> EXERCISE PROMPT:
Each line below that includes "computer" counts once; report the total and nothing more.

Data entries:
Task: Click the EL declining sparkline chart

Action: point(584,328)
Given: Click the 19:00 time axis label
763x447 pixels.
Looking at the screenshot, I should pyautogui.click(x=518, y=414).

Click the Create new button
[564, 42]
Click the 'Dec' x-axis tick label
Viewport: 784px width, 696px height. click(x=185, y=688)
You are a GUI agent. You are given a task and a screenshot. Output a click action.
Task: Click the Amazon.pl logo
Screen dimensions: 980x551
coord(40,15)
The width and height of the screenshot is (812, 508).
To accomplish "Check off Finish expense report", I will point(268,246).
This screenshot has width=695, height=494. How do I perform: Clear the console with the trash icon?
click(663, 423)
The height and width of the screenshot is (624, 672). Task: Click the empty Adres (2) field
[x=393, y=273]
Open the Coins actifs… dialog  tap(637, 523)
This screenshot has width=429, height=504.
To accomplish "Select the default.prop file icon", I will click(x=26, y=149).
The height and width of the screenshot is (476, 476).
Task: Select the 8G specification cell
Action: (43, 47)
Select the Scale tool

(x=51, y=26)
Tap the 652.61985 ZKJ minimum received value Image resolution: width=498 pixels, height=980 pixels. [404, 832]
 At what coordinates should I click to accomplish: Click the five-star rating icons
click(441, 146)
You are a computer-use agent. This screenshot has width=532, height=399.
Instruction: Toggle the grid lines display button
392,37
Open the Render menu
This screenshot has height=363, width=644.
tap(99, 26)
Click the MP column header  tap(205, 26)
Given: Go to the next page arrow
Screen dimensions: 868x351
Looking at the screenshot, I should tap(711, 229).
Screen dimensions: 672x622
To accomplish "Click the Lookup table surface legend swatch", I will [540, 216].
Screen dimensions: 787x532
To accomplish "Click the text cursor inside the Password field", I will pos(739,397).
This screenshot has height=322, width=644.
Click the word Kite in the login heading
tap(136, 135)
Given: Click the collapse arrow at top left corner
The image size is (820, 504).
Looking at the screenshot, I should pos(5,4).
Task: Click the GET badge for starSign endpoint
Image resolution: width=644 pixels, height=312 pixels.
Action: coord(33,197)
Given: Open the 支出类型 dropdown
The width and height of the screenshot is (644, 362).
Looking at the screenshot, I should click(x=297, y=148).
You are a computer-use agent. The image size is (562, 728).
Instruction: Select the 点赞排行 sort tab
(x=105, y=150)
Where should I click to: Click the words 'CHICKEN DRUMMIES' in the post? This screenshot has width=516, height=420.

> RESPONSE BELOW:
2